During the Dukes of Drive set, Bauc’s wife and hostess of the Knee Deep in Bluegrass syndicated radio show, Cindy Baucom, came onstage to sing a soulful version of Wayfaring Stranger.
Rickey Wasson, long time lead singer for the late J.D. Crowe, was accompanied by several other former New South members. Ron Stewart commanded his usual spot on the left-hand side of the stage with his intricate fiddle work. Mandolinist, Don Rigbsy, rocked the performance center with his powerful, always on-the-mark, tenor. Matt Wallace joined in with solid bass playing, and Josh Hymer picked Crowe’s banjo, on loan, for their tribute performance, offering a hard-driving rendition of JD’s Train 45. The group of talented musicians also performed many New South favorites such as Summer Wages, Sin City, and Crowe’s classic Rounder 0044 lead track, Old Home Place.
During their evening set, Rigsby invited his 15-year-old son, Andrew, to the stage to play guitar and sing Merle Haggard’s Back to the Barrooms. The father/son duo offered a power version of the song, which Crowe recorded in 1999.
“Today is my birthday, and I can’t think of a better way to spend my 55th birthday than with my son at Bluegrass First Class,” Daddy Don announced from the stage after their performance.

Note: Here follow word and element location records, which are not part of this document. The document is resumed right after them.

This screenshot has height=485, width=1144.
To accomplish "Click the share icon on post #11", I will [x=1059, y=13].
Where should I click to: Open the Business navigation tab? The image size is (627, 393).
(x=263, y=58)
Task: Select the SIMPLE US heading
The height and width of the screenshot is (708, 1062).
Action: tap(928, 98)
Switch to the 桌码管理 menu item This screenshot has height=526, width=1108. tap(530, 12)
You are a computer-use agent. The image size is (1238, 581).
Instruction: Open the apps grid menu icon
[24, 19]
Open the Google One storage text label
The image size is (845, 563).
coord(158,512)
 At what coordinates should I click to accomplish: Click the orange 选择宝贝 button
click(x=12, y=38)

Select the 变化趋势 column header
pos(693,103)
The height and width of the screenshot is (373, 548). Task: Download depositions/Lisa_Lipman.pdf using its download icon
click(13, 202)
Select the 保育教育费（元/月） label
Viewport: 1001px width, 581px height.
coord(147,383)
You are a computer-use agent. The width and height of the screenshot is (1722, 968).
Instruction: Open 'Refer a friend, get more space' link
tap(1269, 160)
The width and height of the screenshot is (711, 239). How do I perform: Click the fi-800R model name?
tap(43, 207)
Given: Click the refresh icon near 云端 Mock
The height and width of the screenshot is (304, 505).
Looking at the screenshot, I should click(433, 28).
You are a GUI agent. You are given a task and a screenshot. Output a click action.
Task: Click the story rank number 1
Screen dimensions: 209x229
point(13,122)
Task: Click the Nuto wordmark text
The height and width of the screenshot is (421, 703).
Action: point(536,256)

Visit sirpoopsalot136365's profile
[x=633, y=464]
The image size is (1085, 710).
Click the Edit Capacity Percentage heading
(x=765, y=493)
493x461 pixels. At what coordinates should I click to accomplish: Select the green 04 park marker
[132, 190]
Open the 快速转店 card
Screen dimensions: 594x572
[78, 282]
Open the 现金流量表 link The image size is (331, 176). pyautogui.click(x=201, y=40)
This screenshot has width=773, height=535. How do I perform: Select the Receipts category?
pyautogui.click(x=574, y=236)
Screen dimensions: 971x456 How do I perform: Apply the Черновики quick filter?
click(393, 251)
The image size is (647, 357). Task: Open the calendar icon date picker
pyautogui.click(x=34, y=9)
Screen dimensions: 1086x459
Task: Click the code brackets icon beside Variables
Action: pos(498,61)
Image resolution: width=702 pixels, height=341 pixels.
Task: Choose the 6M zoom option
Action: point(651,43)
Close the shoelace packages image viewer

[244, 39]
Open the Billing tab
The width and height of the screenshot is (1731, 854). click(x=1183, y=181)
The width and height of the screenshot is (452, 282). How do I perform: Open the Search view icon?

Authentic Unlimited returned to the very spot where they debuted their new band one year ago. Since then, the Billy Blue recording artists have been turning out hit-making albums filled with original material by the band members. AU’s banjoist, Eli Johnston, thanked Milton Harkey for helping launch their career, and requested prayers for the BFC promoter.
Emcee, Dale Morris, offered assurance. “I just video chatted with Milton, and he’s going to be back! Plans are already underway for next year’s show.”
Appalachian Road Show offered a high-energy performance, paying homage to the people and the music of the mountains where they were raised, kicking off their set with Dance, Dance, Dance. Their portion shared the hard work of the coal miners, the faith and determination of the mountain folks, and the joy of their music.
Fiddle man, Jim VanCleve, noted that their album, Tribulation, was released on the day the world shut down in March 2020, but they are happy to be back performing live with their follow-up project, Jubilation.
Those in attendance, those on stage, and those working to make Harkey’s 28th year of Bluegrass First Class run smoothly were truly jubilant.
Continuing the jubilation theme, the King James Boys from Spartanburg, SC, presented an hour-long gospel sing on Sunday morning to wrap up another great weekend of first class bluegrass music in Asheville, NC. Happily, everyone left looking forward to the 29th in 2024.